───── PROVIDED RECORDS ─────

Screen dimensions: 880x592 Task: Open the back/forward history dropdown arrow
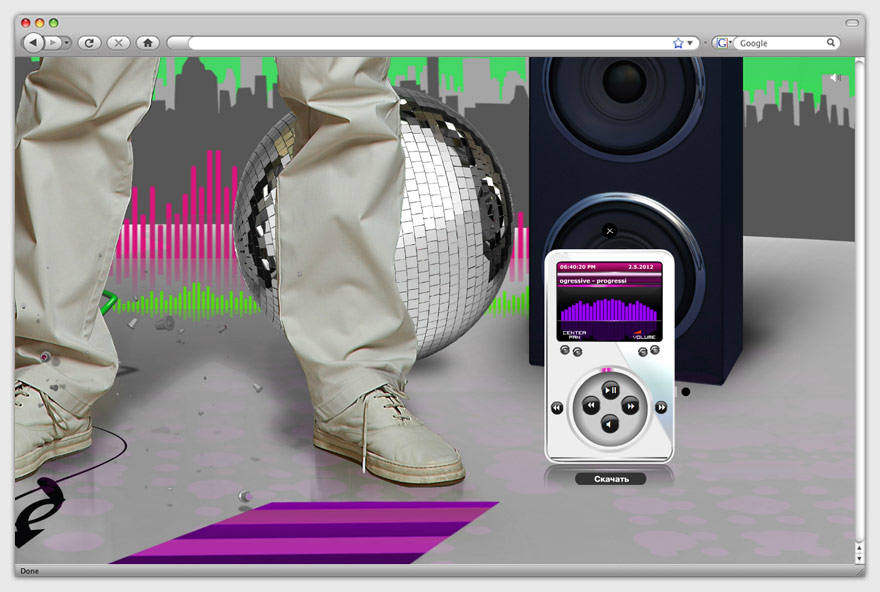pos(67,43)
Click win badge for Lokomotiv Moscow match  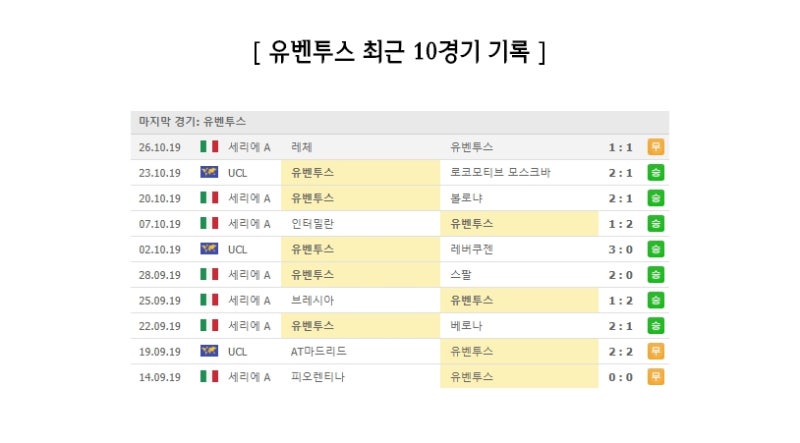(656, 173)
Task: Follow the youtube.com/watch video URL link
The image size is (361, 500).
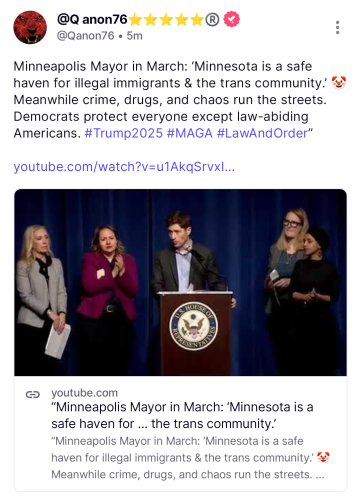Action: coord(124,167)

─────

▶ YOUR ASSIGNMENT
Retype the records above exactly, starting at the line that contains "Task: Follow the" and going through the last line, and leave out any pictures.

▶ ANSWER AREA
Task: Follow the youtube.com/watch video URL link
The image size is (361, 500).
Action: coord(124,167)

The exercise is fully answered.